一方のレアル・マドリーはPSG戦が近づくにつれて集中力を高め、国内リーグでも調子を上げてきた。第28節までを終え、ラ・リーガでは2位のアトレティコ・マドリーに勝ち点7差、4位のバレンシアとは同1差の3位につけているが、5位のセビージャとは同12差あるため、来季のCL出場権獲得を心配する必要もなくなった。

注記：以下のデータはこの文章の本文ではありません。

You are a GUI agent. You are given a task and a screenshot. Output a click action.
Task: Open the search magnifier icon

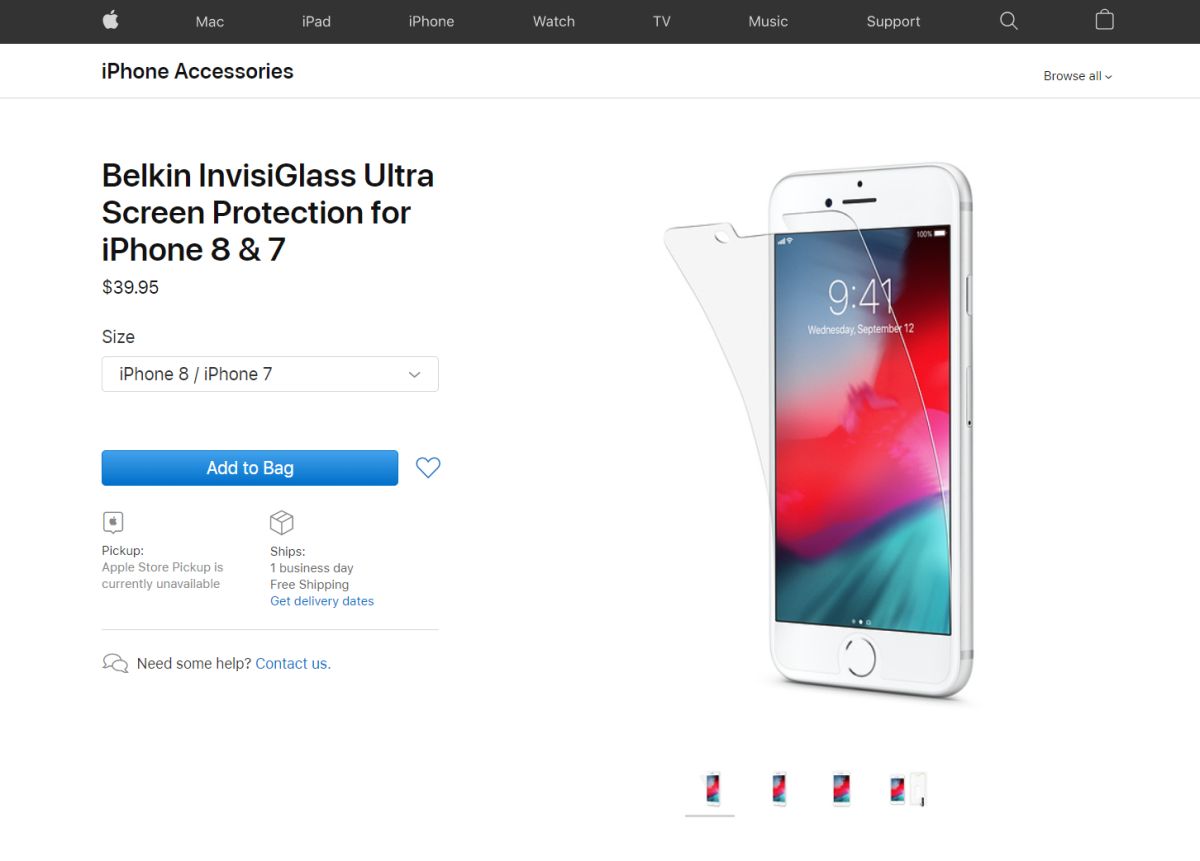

今やジダンに疑問の目を向ける者はいなくなった。わずか1カ月ちょっと前まで議論されていた監督交代の話題も忘れ去られた。会見場では再び彼のジョークが好意的に受け入れられ、戦術的知識よりも柔軟なグループマネジメントが重視されるようになった。イスコが調子を落としてもそれは本人の問題であり、監督やコーチ・スタッフが責任を問われることはなくなった。
アトレティコにとって、CLの失敗は過去のもの
アトレティコもELというモチベーションを見いだしたとたんに強さを取り戻した 【写真:ロイター/アフロ】
ヨーロッパリーグ(EL)ではロコモティフ・モスクワを難なく下して8強入りを決めた。最終的に史上2回目(UEFAカップ時代を除く)のEL優勝を成し遂げ、さらにラ・リーガを2位で終えれば、CLをグループリーグ敗退で終えたシーズンを良い形で締めくくることができる。
だが、もはやアトレティコの選手たちにとって、CLの失敗は過去のものとなっている。バルダーノが繰り返し主張してきた通り、彼らは新たなモチベーションを見いだしたとたんに従来の強さを取り戻した。
フットボールとはそういうものなのである。